Direction
Copy the listing word for word, starting at the line that contains "Edit the Apps" and ending after the line that contains "Looking at the screenshot, I should [x=277, y=375].".
--- begin Material ---
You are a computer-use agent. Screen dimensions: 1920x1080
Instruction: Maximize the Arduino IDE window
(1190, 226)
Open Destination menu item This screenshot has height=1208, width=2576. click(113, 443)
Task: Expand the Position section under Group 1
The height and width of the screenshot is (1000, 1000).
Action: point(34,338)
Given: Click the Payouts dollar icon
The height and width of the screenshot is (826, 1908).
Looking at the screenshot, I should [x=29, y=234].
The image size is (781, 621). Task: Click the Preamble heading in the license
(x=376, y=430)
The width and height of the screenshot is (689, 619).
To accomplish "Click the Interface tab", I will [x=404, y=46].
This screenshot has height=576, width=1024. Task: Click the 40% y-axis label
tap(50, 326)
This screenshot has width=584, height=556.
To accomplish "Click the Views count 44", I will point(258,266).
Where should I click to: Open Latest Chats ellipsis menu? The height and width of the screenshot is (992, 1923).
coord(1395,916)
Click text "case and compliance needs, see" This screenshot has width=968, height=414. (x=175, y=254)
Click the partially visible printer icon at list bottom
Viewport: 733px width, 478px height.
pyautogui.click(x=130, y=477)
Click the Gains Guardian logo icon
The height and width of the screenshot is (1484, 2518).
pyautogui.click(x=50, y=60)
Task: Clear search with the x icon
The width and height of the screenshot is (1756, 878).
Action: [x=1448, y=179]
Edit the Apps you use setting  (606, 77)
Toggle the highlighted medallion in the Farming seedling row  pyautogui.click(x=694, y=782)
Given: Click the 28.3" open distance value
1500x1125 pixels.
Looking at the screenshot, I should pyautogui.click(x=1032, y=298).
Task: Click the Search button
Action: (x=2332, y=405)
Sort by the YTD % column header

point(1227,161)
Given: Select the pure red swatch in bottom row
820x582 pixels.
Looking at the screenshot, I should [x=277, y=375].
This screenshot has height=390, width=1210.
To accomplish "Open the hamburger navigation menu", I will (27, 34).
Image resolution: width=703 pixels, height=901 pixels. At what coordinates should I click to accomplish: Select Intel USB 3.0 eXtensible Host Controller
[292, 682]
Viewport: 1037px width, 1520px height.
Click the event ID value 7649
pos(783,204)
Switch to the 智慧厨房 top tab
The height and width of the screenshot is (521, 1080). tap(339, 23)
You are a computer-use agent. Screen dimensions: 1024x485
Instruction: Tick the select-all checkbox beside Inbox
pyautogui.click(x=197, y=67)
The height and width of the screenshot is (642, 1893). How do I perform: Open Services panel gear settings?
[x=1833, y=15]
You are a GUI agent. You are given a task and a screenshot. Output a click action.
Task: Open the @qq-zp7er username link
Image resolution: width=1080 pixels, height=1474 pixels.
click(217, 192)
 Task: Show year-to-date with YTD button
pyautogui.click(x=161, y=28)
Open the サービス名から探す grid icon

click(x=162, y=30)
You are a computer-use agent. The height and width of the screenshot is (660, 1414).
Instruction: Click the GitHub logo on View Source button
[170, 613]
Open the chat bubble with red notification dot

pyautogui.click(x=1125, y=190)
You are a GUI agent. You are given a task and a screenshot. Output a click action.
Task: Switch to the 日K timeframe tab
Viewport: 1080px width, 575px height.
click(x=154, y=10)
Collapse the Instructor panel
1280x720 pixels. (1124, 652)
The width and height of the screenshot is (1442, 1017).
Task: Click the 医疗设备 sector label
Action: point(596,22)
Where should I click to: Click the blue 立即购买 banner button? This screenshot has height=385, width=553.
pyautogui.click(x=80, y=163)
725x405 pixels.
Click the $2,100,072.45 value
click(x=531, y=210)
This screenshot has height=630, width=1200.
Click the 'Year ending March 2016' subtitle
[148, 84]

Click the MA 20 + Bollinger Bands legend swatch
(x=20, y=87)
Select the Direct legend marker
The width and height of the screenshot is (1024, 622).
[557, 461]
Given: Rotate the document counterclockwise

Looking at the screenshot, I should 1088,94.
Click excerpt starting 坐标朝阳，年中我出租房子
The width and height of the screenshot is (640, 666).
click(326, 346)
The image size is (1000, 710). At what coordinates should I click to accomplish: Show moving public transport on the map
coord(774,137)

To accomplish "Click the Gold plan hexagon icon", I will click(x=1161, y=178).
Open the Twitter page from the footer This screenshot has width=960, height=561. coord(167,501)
--- end Material ---
Problem solution
Edit the Apps you use setting  (606, 77)
Toggle the highlighted medallion in the Farming seedling row  pyautogui.click(x=694, y=782)
Given: Click the 28.3" open distance value
1500x1125 pixels.
Looking at the screenshot, I should pyautogui.click(x=1032, y=298).
Task: Click the Search button
Action: (x=2332, y=405)
Sort by the YTD % column header

point(1227,161)
Given: Select the pure red swatch in bottom row
820x582 pixels.
Looking at the screenshot, I should [x=277, y=375].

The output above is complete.